Our approach to predicting bloodstream infections using machine learning aligns with broader trends in applying ML to infectious disease management. Our focus is on BSI prediction using biochemical markers, and similar methodologies have been applied to predict antimicrobial resistance patterns. As highlighted in a recent literature review by Sakagianni A et al., machine learning techniques have shown promise in predicting antimicrobial resistance across various pathogens and antibiotics. Although our study does not directly address antimicrobial resistance, the methodological framework we employ shares commonalities with these approaches, particularly in the use of ensemble methods and the importance of feature selection in developing predictive models32.

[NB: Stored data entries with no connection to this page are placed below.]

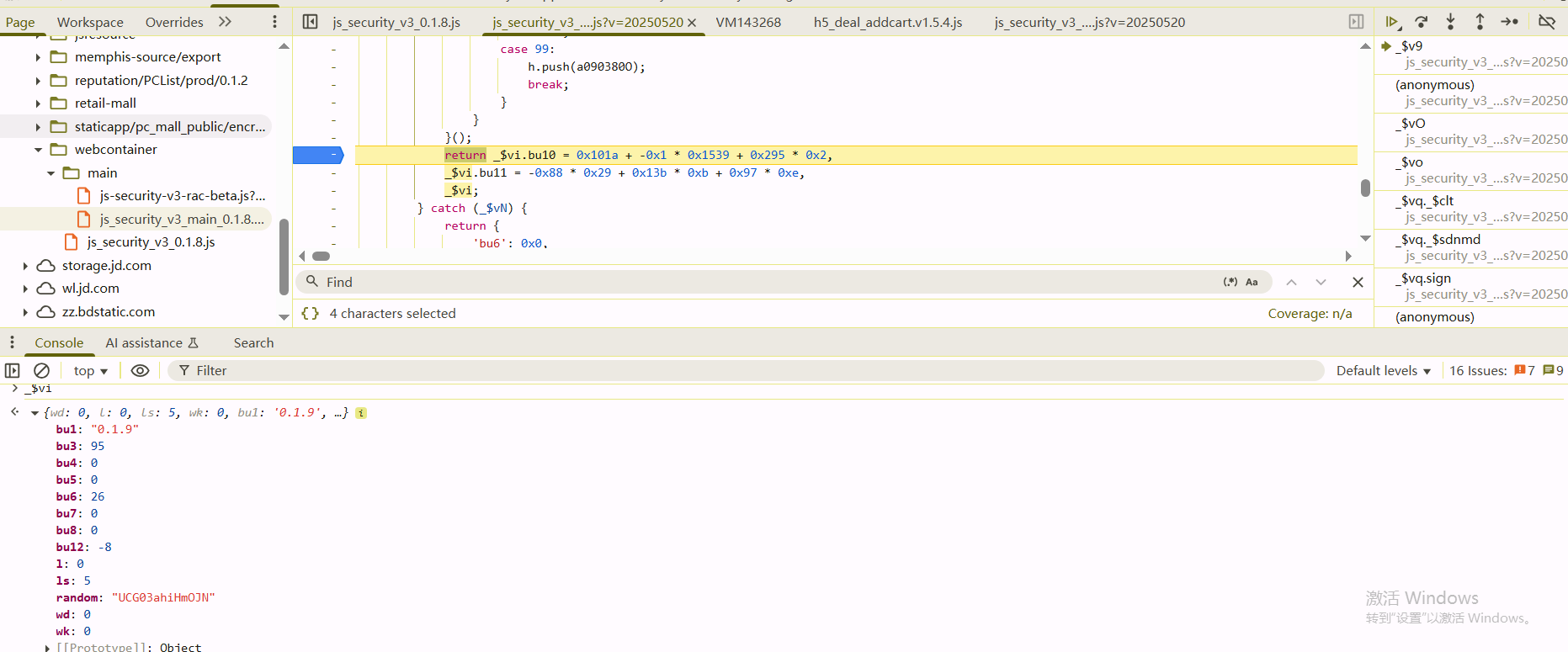Open the top context dropdown
This screenshot has height=652, width=1568.
click(90, 371)
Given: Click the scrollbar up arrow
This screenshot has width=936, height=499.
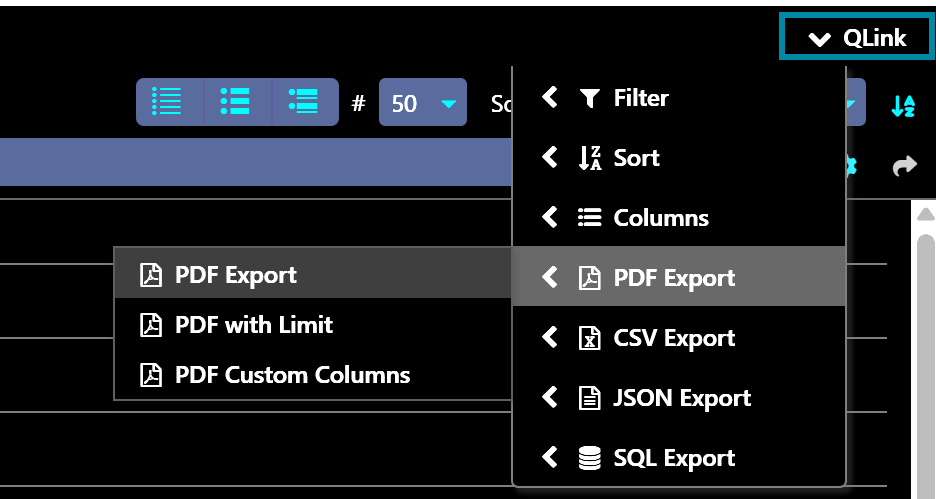Looking at the screenshot, I should coord(925,214).
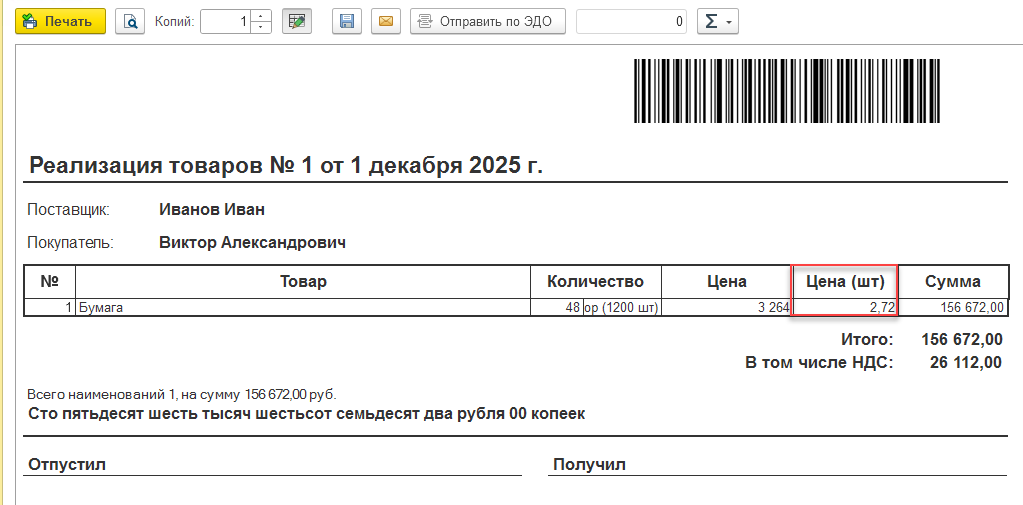
Task: Select the document title Реализация товаров
Action: pyautogui.click(x=286, y=166)

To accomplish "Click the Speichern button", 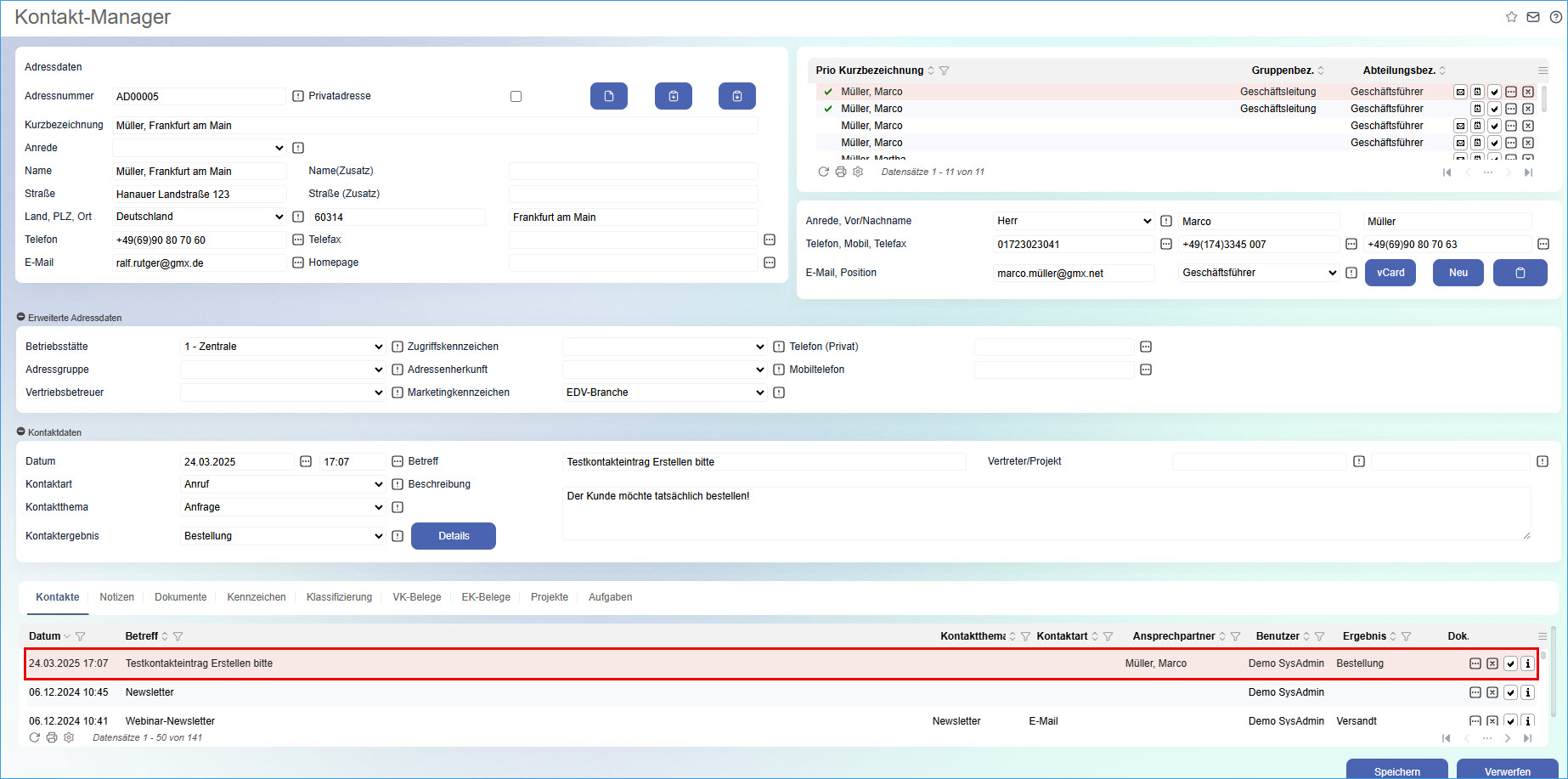I will pos(1396,770).
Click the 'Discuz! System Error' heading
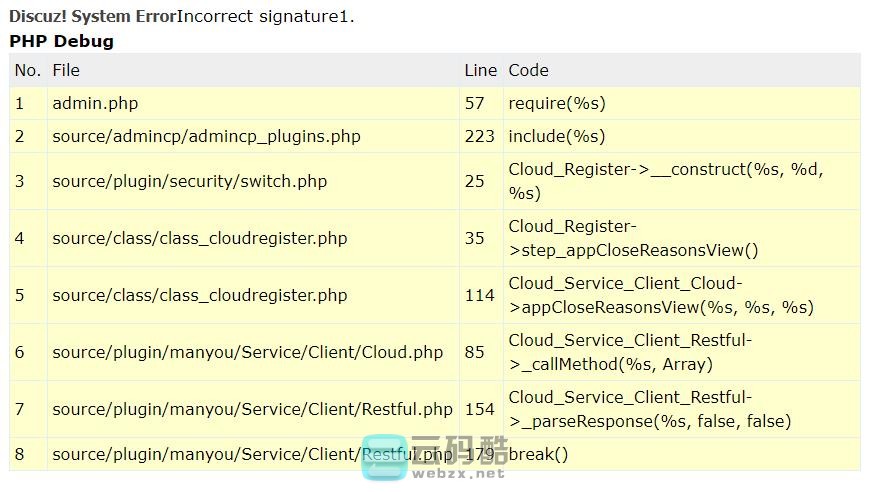The image size is (873, 492). 92,17
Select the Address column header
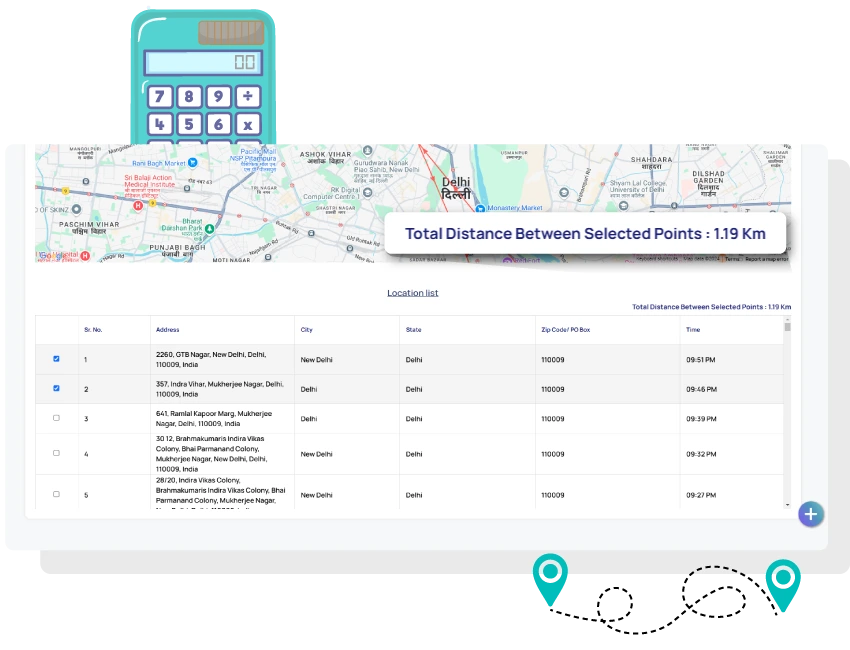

In conclusion, our findings on this relatively large dataset supports the use of biochemical variables to have early estimates of the risk of BSI occurrences. The obvious yet low positive predictive power—as also found in more specific settings by others – suggests other more sensitive biochemical variables could be employed and/or developed. Results indicate clinical use to primarily focus on identifying patients at low risks of developing BSI in advance to receive confirmed blood culture results from microbiology laboratories. The application of ML has offered a systematic approach to identify potential biomarkers for bloodstream infections from diverse data characterized by varying pathogens and biochemical features. This methodology can be further enhanced in future investigations by integrating additional pertinent variables and by stratifying BSI cases based on pathogen groups that may elicit similar immune responses, thereby enabling more precise detection through blood tests. BSI detection is, perhaps, one of the better suited uses for AI in routine care offering near real-time readouts across most clinical settings and the ability to rapidly retrain models for continuous learning and automatic monitoring.